Last month, after pressure from centrist senators, the House put in stricter income limits around the checks. All individuals making $75,000 or less (or all joint filers who earn $150,000 or less) would receive the full $1,400 under the current bill, as Biden originally proposed. But the checks will cut off altogether for those who make more than $100,000 (or double that for joint filers).

“We can drop it to below $200,000 and still get help to households who really need it,” Shaheen suggested on Tuesday when asked about her preference for income limits to those receiving stimulus payments.

But House Democratic leaders are warning against tinkering too much with the bill, noting that people around the country still badly need help.

I mean, I think that we’re hardly out of this pandemic. Unemployment insurance was perhaps the most important thing we did in the CARES Act. The idea was to create a trampoline effect. There are still 10 million jobs that have not been recovered. Rep. Richard Neal (D-Mass.)

“I’d be careful,” House Ways and Means Chair Richard Neal (D-Mass.) said. “I mean, I think that we’re hardly out of this pandemic. Unemployment insurance was perhaps the most important thing we did in the CARES Act. The idea was to create a trampoline effect. There are still 10 million jobs that have not been recovered.”

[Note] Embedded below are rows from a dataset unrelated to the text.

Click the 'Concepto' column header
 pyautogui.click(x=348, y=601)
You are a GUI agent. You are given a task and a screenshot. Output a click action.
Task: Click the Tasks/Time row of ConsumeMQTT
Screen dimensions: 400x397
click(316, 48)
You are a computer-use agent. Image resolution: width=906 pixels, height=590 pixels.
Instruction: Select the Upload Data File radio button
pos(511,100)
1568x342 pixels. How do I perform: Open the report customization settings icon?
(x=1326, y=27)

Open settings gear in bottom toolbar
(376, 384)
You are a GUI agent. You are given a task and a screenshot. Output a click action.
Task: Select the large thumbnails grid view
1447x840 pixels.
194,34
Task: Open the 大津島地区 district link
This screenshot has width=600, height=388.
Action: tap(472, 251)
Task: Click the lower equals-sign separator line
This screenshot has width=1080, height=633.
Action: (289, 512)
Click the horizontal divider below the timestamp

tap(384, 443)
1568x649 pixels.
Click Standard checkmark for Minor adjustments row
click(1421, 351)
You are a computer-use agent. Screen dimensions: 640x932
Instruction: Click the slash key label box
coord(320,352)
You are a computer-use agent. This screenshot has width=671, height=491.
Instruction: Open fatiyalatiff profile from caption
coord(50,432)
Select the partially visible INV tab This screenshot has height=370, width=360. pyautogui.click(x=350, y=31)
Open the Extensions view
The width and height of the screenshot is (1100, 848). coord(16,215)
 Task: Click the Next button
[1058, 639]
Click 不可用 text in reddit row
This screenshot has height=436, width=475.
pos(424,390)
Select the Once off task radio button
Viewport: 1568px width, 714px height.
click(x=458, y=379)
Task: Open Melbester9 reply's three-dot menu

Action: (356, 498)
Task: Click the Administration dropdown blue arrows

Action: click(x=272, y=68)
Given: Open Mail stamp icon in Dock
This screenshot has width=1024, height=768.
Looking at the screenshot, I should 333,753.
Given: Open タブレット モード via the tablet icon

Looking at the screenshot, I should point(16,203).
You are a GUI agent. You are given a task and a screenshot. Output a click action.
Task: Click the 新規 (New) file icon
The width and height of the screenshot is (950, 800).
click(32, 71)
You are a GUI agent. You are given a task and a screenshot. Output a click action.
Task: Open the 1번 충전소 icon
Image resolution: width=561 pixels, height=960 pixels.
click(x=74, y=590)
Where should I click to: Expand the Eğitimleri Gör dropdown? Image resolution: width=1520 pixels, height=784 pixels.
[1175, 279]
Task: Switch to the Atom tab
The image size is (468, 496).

From a political standpoint, Democrats only have a five-vote cushion to work with in the House, and already progressive lawmakers are disappointed they can’t pass a minimum wage hike in this bill. If Senate Democrats give in to too many of these centrist senators’ demands, it’s possible the bill will find some serious headwind in the House.

Sen. Ron Wyden (D-Ore.), who chairs the Senate Finance Committee, told HuffPost that there’s more momentum among senators to continue federal benefits beyond August at the $400 level, instead of slimming the benefits down. The House bill currently sets the jobless benefits to expire at the end of August.

Meanwhile, the White House has not shown much of an appetite to make further changes to unemployment aid or stimulus checks in the package. Biden’s top advisers have repeatedly been on the record calling for an extended $400 jobless benefit and were reluctant to narrow down the direct payments in the first place.

Biden himself hasn’t given senators an indication that he supports targeting certain elements of the bill. The president joined a weekly call with all Senate Democrats on Tuesday to advocate on behalf of the package.

“The president believes, I believe, that the supplement should be $400,” Sen. Bernie Sanders (I-Vt.) told reporters on Tuesday.

Manchin added: “Joe’s put in a hard position because you know he’s got people beating on him all over the board so I don’t remember him getting involved in that at all, to where he was saying, ‘OK, yeah, we’ll do this or that.’”

In the end, Democrats are operating with zero margin of error. Not a single Republican has shown an interest in voting for this relief package, meaning every single Senate Democrat must sign on to the final deal.